Objective
Could you copy the material from the line containing "You are a computer-use agent." through the end of the material, swapping "blue" for "green", changing nothing else, and leaving out the pictures?

⁂

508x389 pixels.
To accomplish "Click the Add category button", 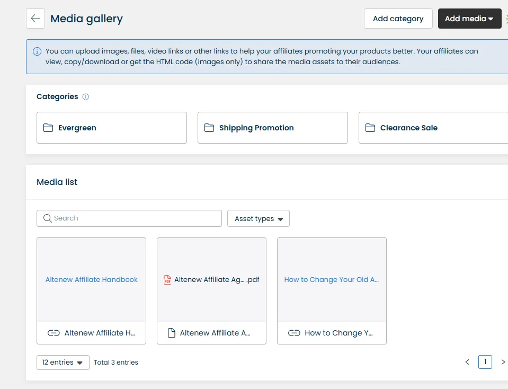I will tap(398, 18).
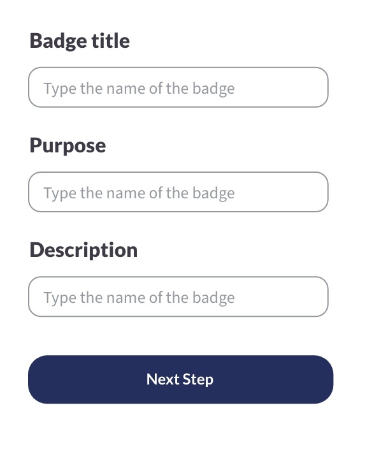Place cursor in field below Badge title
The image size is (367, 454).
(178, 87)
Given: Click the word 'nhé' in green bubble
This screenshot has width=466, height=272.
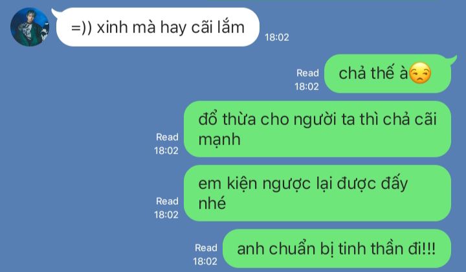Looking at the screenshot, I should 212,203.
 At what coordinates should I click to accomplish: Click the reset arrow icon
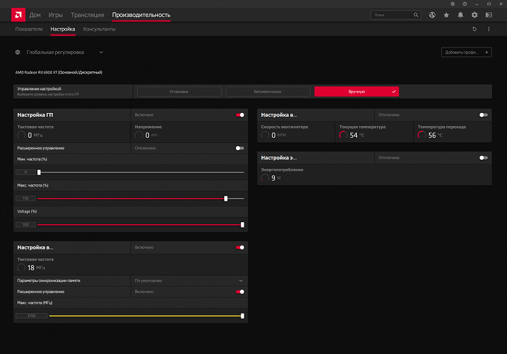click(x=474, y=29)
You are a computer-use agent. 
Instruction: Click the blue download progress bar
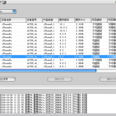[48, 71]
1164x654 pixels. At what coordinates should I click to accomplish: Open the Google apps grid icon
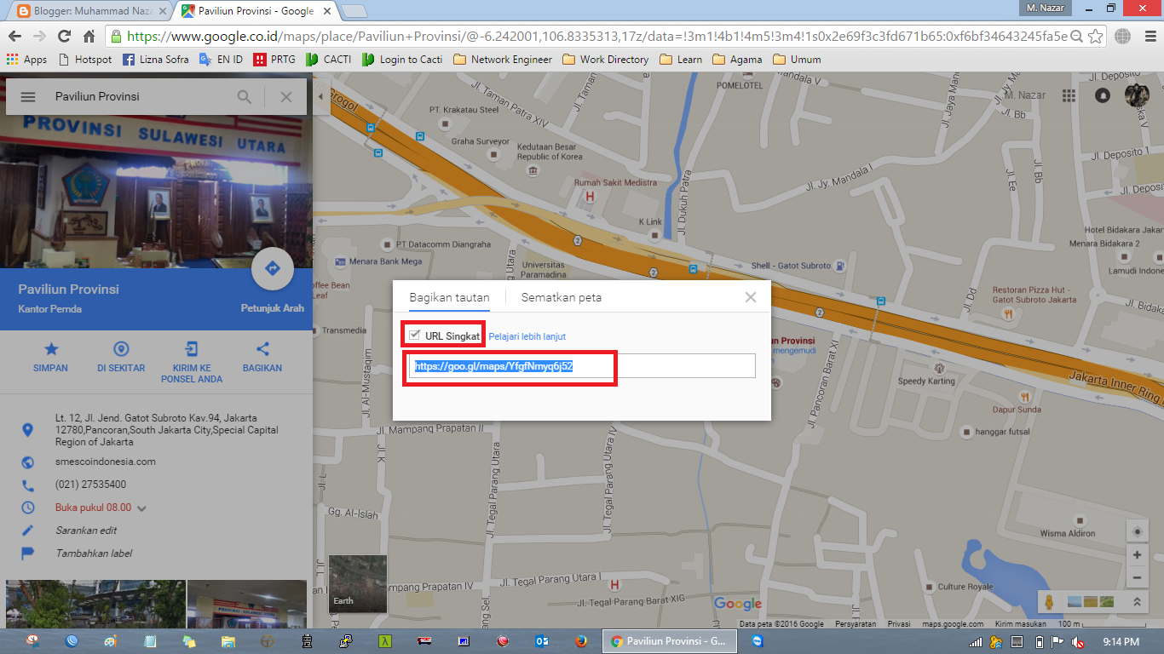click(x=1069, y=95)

⁂

Answer
You are a computer-use agent. 
Instruction: Click the green download progress bar
[48, 71]
1164x654 pixels. At what coordinates should I click to accomplish: Open the Google apps grid icon
click(x=1069, y=95)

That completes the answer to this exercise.